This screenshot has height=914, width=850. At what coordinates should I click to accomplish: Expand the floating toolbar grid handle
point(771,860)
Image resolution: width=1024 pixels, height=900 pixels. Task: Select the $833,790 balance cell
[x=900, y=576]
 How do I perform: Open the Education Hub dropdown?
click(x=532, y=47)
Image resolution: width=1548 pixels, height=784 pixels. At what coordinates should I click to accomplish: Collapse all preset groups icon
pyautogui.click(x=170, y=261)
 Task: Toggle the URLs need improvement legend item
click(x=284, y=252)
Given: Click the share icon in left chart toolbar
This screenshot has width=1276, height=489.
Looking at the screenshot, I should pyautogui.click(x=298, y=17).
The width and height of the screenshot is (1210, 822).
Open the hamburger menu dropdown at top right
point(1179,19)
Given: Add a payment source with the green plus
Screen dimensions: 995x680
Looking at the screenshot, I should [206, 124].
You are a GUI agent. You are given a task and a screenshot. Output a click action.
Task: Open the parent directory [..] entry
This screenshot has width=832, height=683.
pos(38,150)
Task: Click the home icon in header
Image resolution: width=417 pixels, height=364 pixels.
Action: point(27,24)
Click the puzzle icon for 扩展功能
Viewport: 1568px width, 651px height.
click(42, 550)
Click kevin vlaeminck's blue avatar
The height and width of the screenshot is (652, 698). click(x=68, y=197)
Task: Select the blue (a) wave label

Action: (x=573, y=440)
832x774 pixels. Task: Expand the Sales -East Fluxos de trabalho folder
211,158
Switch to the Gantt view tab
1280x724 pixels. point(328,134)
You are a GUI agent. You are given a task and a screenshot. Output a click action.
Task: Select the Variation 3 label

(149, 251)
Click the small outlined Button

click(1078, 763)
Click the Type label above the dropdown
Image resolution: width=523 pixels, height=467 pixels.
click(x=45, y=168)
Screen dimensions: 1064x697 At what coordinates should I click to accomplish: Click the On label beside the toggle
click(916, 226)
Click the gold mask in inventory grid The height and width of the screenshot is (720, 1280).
____
**What to work on**
Set down each entry again, unchanged.

**Answer below**
This screenshot has height=914, width=850. At what coordinates should I click to accomplish: Expand the floating toolbar grid handle
point(771,860)
Image resolution: width=1024 pixels, height=900 pixels. Task: Select the $833,790 balance cell
[x=900, y=576]
 How do I perform: Open the Education Hub dropdown?
click(x=532, y=47)
Image resolution: width=1548 pixels, height=784 pixels. At what coordinates should I click to accomplish: Collapse all preset groups icon
pyautogui.click(x=170, y=261)
 Task: Toggle the URLs need improvement legend item
click(x=284, y=252)
Given: Click the share icon in left chart toolbar
This screenshot has width=1276, height=489.
Looking at the screenshot, I should pyautogui.click(x=298, y=17).
The width and height of the screenshot is (1210, 822).
Open the hamburger menu dropdown at top right
point(1179,19)
Given: Add a payment source with the green plus
Screen dimensions: 995x680
Looking at the screenshot, I should [206, 124].
You are a GUI agent. You are given a task and a screenshot. Output a click action.
Task: Open the parent directory [..] entry
This screenshot has width=832, height=683.
pos(38,150)
Task: Click the home icon in header
Image resolution: width=417 pixels, height=364 pixels.
Action: point(27,24)
Click the puzzle icon for 扩展功能
Viewport: 1568px width, 651px height.
click(42, 550)
Click kevin vlaeminck's blue avatar
The height and width of the screenshot is (652, 698). click(x=68, y=197)
Task: Select the blue (a) wave label

Action: (x=573, y=440)
832x774 pixels. Task: Expand the Sales -East Fluxos de trabalho folder
211,158
Switch to the Gantt view tab
1280x724 pixels. point(328,134)
You are a GUI agent. You are given a task and a screenshot. Output a click action.
Task: Select the Variation 3 label

(149, 251)
Click the small outlined Button

click(1078, 763)
Click the Type label above the dropdown
Image resolution: width=523 pixels, height=467 pixels.
click(x=45, y=168)
Screen dimensions: 1064x697 At what coordinates should I click to accomplish: Click the On label beside the toggle
click(916, 226)
Click the gold mask in inventory grid The height and width of the screenshot is (720, 1280).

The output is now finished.